-- Task objective --
Please copy the part of the listing that opens with the line containing "Click the 'V' in the Avaya logo" and closes with the line containing "[x=15, y=364]", reproducing every line in that span character for character.

-- The records --
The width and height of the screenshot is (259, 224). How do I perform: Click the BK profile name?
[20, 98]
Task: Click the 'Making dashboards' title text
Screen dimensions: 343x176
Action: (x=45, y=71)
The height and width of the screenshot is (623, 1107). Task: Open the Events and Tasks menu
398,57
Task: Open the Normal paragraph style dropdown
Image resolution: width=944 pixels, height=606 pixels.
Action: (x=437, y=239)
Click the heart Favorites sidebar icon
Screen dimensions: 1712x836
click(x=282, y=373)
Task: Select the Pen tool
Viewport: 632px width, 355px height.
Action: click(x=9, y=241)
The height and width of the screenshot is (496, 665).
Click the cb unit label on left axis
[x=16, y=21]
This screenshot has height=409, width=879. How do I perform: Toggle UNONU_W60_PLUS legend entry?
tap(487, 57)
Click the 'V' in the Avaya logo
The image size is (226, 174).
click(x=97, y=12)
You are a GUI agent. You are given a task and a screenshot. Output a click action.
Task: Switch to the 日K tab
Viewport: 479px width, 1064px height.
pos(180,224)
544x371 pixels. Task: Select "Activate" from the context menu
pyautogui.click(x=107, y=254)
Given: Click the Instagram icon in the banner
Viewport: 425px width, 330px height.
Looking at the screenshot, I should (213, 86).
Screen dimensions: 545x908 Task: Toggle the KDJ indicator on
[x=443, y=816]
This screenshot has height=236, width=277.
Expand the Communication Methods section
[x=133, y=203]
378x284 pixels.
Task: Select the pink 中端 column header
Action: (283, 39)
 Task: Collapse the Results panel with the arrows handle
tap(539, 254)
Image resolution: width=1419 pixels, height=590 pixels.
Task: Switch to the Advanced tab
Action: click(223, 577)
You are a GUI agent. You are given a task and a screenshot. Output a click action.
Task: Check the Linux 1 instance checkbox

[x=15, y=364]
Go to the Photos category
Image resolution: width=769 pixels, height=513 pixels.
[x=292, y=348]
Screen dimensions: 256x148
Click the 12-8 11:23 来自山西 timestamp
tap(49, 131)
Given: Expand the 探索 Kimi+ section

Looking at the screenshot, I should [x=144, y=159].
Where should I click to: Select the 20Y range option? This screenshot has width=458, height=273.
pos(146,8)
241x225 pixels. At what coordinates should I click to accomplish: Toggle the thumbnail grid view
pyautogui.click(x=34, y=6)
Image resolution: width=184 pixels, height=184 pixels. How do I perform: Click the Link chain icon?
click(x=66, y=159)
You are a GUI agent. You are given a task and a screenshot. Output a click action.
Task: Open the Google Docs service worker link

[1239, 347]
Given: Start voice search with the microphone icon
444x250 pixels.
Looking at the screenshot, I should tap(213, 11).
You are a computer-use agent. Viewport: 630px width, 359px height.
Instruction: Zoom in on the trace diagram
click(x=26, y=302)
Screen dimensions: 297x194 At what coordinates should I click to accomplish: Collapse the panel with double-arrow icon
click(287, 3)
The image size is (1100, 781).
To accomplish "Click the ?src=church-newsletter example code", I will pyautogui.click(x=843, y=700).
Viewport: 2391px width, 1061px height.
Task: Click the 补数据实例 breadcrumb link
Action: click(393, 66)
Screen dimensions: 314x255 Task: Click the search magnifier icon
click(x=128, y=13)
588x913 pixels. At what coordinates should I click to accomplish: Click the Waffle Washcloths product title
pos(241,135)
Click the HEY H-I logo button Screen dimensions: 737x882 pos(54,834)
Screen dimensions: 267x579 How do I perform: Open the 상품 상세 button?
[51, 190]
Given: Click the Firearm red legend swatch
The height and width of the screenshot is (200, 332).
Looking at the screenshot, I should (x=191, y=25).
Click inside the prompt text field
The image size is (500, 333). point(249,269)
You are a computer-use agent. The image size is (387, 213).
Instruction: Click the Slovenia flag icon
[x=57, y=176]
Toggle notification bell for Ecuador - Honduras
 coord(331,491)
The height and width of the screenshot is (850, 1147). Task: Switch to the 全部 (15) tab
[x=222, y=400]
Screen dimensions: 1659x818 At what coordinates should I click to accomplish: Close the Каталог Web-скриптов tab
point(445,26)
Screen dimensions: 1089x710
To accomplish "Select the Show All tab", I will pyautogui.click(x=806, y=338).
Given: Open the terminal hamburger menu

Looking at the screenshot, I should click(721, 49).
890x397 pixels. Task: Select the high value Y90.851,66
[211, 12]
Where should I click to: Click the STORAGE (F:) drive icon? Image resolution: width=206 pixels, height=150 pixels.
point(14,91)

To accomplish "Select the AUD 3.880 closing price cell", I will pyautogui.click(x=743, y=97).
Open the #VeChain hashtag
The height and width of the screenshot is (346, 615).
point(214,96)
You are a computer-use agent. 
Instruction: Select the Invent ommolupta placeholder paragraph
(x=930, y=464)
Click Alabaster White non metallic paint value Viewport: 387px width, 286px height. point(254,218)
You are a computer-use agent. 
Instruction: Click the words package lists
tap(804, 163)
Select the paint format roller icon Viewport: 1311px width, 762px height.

-- Output for this exercise --
Click the 'V' in the Avaya logo
The image size is (226, 174).
click(x=97, y=12)
You are a GUI agent. You are given a task and a screenshot. Output a click action.
Task: Switch to the 日K tab
Viewport: 479px width, 1064px height.
pos(180,224)
544x371 pixels. Task: Select "Activate" from the context menu
pyautogui.click(x=107, y=254)
Given: Click the Instagram icon in the banner
Viewport: 425px width, 330px height.
Looking at the screenshot, I should (213, 86).
Screen dimensions: 545x908 Task: Toggle the KDJ indicator on
[x=443, y=816]
This screenshot has height=236, width=277.
Expand the Communication Methods section
[x=133, y=203]
378x284 pixels.
Task: Select the pink 中端 column header
Action: (283, 39)
 Task: Collapse the Results panel with the arrows handle
tap(539, 254)
Image resolution: width=1419 pixels, height=590 pixels.
Task: Switch to the Advanced tab
Action: click(223, 577)
You are a GUI agent. You are given a task and a screenshot. Output a click action.
Task: Check the Linux 1 instance checkbox

[x=15, y=364]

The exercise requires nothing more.